### Available records

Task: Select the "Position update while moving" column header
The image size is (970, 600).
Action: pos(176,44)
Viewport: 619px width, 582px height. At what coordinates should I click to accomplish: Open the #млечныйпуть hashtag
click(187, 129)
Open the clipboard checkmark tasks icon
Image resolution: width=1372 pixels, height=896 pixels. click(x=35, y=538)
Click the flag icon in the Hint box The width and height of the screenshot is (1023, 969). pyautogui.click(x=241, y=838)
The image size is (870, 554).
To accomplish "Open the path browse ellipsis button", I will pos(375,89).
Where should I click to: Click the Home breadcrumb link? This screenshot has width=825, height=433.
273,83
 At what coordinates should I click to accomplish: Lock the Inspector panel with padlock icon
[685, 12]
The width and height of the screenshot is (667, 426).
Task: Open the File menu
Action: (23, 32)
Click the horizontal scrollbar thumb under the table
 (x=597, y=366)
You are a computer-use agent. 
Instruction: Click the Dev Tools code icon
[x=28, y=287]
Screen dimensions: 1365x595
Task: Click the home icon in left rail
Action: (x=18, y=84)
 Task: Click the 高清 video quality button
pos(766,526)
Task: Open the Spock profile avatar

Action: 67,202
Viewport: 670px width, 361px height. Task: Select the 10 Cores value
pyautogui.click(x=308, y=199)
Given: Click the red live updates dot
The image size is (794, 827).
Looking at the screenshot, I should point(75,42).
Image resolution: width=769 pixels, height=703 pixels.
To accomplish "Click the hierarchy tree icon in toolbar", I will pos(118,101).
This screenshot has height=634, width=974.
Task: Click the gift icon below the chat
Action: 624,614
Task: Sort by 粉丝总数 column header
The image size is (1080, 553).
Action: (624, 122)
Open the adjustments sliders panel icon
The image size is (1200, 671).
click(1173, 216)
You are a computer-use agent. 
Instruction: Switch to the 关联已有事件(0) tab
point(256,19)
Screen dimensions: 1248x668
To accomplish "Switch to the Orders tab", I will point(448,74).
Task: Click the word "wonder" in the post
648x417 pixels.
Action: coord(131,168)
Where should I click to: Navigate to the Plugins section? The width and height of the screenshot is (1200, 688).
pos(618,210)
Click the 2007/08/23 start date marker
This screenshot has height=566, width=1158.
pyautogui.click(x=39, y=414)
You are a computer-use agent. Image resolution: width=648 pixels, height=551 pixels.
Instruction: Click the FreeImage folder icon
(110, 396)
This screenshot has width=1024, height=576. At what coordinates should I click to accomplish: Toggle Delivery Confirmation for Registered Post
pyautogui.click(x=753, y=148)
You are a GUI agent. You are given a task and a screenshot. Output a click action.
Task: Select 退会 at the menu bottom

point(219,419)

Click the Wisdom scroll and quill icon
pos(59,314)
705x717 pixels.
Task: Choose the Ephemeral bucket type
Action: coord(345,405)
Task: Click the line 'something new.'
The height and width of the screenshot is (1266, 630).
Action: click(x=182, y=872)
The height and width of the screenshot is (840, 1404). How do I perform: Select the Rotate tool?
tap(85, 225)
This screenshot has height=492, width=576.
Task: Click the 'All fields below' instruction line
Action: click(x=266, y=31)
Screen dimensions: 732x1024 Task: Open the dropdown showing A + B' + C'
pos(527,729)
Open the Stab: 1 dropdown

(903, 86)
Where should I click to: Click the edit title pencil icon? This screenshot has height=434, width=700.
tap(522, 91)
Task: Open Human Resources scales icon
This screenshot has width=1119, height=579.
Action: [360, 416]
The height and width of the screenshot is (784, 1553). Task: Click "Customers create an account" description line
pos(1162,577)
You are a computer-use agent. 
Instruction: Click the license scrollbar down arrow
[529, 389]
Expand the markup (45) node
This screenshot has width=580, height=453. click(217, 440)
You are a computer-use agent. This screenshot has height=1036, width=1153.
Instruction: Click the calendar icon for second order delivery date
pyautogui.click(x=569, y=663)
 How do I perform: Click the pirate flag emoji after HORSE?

### What the task requires
Find every line in the listing that has the string "header", then give the count by itself.

### Solution to the problem
2